Records for this task:
|---|
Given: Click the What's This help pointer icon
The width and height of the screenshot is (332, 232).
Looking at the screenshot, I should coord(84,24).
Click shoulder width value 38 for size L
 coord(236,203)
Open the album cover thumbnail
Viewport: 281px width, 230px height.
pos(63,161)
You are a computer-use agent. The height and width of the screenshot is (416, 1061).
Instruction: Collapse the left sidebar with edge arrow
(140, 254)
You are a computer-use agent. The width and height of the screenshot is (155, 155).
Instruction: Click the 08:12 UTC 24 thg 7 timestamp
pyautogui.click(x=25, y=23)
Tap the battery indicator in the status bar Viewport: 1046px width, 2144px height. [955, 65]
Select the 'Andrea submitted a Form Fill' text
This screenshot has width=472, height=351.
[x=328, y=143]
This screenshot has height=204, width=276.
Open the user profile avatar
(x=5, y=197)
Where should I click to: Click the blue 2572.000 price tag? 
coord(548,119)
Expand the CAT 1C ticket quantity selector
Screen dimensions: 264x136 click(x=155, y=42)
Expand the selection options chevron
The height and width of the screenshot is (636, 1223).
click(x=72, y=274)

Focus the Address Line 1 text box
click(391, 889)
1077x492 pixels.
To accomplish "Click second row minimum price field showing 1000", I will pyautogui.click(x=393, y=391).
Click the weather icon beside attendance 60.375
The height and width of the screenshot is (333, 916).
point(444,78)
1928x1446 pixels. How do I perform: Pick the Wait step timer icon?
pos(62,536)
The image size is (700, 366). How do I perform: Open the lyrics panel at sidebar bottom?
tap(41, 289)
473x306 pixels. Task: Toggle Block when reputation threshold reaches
|---|
Your instructions:
Retype exactly the lines from the first line of the records above through the line containing "You are a computer-use agent. The width", both included, and nothing else.

Written response:
Given: Click the What's This help pointer icon
The width and height of the screenshot is (332, 232).
Looking at the screenshot, I should coord(84,24).
Click shoulder width value 38 for size L
 coord(236,203)
Open the album cover thumbnail
Viewport: 281px width, 230px height.
pos(63,161)
You are a computer-use agent. The height and width of the screenshot is (416, 1061).
Instruction: Collapse the left sidebar with edge arrow
(140, 254)
You are a computer-use agent. The width and height of the screenshot is (155, 155).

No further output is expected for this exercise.